La CARPIMKO assure la gestion de la retraite, de la prévoyance et d’une partie des cotisations obligatoires des kinés libéraux.

Ouvrir un compte bancaire professionnel

Même lorsqu’il n’est pas toujours obligatoire, un compte dédié simplifie la gestion comptable et permet de mieux suivre les dépenses professionnelles.

5. Souscrire les assurances indispensables

Certaines assurances sont incontournables lors d’une installation en cabinet de kiné.

La Responsabilité Civile Professionnelle (RCP) est obligatoire et protège le praticien en cas de litige lié aux soins.

Par ailleurs, l’assurance du local professionnel permet de couvrir le matériel, les équipements et les éventuels dommages.

Enfin, une prévoyance professionnelle reste fortement recommandée afin de sécuriser ses revenus en cas d’arrêt de travail ou d’invalidité.

6. Choisir un logiciel de gestion pour son cabinet de kiné

Aujourd’hui, un logiciel performant est devenu indispensable pour optimiser la gestion quotidienne d’un cabinet de kinésithérapie.

Il permet notamment :

  • la prise de rendez-vous ;
  • la télétransmission ;
  • la facturation ;
  • la gestion des dossiers patients ;
  • le suivi administratif.

En conséquence, un bon logiciel permet de gagner du temps, d’améliorer l’expérience patient et de réduire la charge mentale liée aux tâches administratives.
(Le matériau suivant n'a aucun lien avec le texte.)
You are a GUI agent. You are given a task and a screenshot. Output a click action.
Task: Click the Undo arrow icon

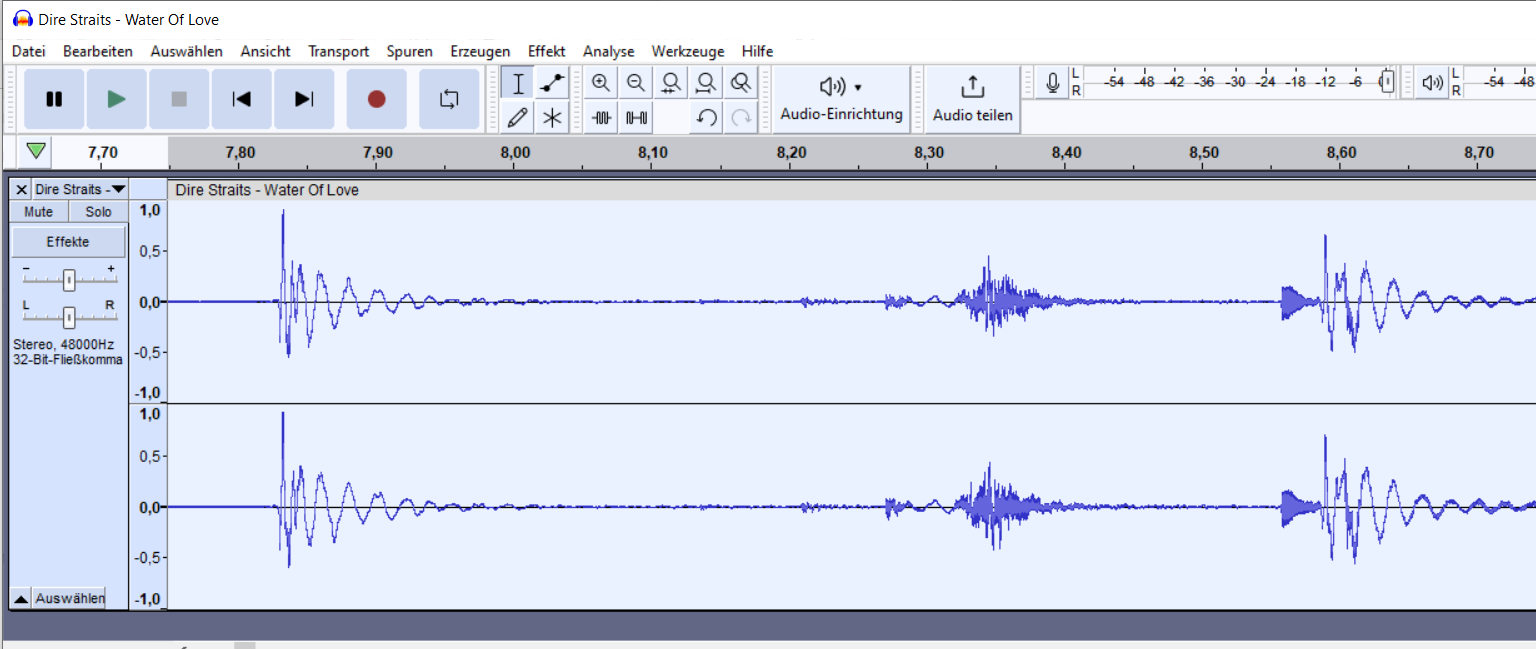706,118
Pourquoi se faire accompagner pour créer son cab’ ?

Créer un cabinet de kinésithérapie représente un véritable projet entrepreneurial.

Être accompagné permet notamment de :

  • sécuriser les démarches administratives ;
  • éviter les erreurs coûteuses ;
  • optimiser son budget ;
  • gagner du temps ;
  • améliorer la rentabilité future du cabinet.

Chez MyKab, nous accompagnons les kinés dans la création et l’optimisation de leur cabinet grâce à notre expertise terrain, nos partenaires et nos solutions dédiées aux professionnels de santé.

Conclusion : une checklist indispensable pour réussir son installation

Cette checklist installation cabinet kiné permet de ne rien oublier lors de la création de votre activité libérale.

Grâce à cette checklist installation cabinet kiné, vous pouvez avancer étape par étape sans perdre de temps.

L’essentiel est de procéder méthodiquement :

  • définir son projet ;
  • choisir le bon statut ;
  • trouver un local adapté ;
  • réaliser les démarches administratives ;
  • souscrire les assurances nécessaires ;
  • sélectionner les bons outils de gestion.

Une installation bien préparée permet de démarrer son activité sereinement, d’accueillir ses premiers patients dans de bonnes conditions et de construire un cabinet durable sur le long terme.